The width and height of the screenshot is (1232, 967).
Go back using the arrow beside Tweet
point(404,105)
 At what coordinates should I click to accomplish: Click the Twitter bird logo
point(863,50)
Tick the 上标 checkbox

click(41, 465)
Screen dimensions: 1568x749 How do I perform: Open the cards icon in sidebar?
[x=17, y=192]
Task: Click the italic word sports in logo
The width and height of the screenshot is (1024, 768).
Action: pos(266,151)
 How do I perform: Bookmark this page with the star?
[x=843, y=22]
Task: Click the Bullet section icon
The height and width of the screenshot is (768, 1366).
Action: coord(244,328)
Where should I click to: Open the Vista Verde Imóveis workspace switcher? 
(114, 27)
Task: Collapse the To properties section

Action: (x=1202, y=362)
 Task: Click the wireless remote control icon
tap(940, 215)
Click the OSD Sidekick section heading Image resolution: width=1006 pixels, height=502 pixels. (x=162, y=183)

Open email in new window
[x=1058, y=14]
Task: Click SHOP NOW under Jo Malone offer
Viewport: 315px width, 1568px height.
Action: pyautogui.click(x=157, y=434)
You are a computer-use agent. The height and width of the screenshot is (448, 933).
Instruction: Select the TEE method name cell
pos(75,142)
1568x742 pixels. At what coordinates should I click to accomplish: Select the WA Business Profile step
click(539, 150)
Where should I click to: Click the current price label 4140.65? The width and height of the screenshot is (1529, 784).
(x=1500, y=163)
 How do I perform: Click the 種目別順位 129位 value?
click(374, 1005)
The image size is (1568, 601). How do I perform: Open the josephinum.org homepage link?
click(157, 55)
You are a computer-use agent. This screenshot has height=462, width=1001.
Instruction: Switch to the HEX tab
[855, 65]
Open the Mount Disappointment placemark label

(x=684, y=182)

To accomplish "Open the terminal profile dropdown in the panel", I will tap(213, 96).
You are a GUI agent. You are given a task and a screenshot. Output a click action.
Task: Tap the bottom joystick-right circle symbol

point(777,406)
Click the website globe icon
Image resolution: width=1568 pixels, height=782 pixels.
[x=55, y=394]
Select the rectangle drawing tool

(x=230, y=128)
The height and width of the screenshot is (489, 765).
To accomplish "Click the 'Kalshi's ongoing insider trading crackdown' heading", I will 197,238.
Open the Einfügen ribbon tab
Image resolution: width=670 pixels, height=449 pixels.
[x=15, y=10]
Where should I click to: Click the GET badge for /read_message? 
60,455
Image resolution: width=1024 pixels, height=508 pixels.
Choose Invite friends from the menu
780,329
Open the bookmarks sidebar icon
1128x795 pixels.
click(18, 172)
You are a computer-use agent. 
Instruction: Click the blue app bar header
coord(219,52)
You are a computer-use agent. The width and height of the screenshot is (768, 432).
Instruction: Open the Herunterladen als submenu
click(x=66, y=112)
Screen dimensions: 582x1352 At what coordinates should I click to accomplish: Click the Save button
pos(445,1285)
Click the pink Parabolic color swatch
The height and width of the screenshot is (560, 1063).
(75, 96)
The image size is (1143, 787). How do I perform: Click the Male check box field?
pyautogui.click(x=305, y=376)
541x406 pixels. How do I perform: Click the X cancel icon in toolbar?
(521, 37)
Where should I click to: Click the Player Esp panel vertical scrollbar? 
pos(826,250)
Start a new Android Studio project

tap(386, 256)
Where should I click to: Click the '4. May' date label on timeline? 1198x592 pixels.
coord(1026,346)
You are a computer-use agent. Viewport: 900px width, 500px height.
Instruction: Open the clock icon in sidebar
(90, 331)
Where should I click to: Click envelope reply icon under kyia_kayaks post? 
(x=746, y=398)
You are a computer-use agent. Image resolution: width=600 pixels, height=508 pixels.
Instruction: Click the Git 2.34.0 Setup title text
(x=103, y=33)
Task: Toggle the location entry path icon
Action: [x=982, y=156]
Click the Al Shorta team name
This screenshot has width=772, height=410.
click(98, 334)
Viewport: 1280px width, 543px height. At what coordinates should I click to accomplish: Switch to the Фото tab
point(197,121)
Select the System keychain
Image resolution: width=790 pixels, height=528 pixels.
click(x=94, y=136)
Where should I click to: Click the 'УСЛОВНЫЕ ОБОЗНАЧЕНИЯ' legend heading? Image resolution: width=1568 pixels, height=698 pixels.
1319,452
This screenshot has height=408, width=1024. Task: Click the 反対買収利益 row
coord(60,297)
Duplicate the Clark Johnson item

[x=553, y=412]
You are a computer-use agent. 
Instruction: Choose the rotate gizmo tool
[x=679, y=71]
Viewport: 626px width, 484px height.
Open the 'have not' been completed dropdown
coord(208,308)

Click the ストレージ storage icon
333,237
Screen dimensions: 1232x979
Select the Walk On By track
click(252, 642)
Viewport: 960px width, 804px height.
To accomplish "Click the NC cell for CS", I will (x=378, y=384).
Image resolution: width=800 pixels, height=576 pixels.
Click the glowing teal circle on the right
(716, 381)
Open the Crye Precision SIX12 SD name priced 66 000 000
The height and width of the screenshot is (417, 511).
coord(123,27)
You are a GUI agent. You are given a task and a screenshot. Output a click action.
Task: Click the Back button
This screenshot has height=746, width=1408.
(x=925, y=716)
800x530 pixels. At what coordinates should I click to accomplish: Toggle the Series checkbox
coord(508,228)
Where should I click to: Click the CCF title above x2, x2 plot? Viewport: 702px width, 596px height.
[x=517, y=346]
________________________________________
### Task requirements:
Produce an exact repeat of the lines from the one containing "Click the ストレージ storage icon" through the last line of the data, and nothing more.

### Task output:
Click the ストレージ storage icon
333,237
Screen dimensions: 1232x979
Select the Walk On By track
click(252, 642)
Viewport: 960px width, 804px height.
To accomplish "Click the NC cell for CS", I will (x=378, y=384).
Image resolution: width=800 pixels, height=576 pixels.
Click the glowing teal circle on the right
(716, 381)
Open the Crye Precision SIX12 SD name priced 66 000 000
The height and width of the screenshot is (417, 511).
coord(123,27)
You are a GUI agent. You are given a task and a screenshot. Output a click action.
Task: Click the Back button
This screenshot has height=746, width=1408.
(x=925, y=716)
800x530 pixels. At what coordinates should I click to accomplish: Toggle the Series checkbox
coord(508,228)
Where should I click to: Click the CCF title above x2, x2 plot? Viewport: 702px width, 596px height.
[x=517, y=346]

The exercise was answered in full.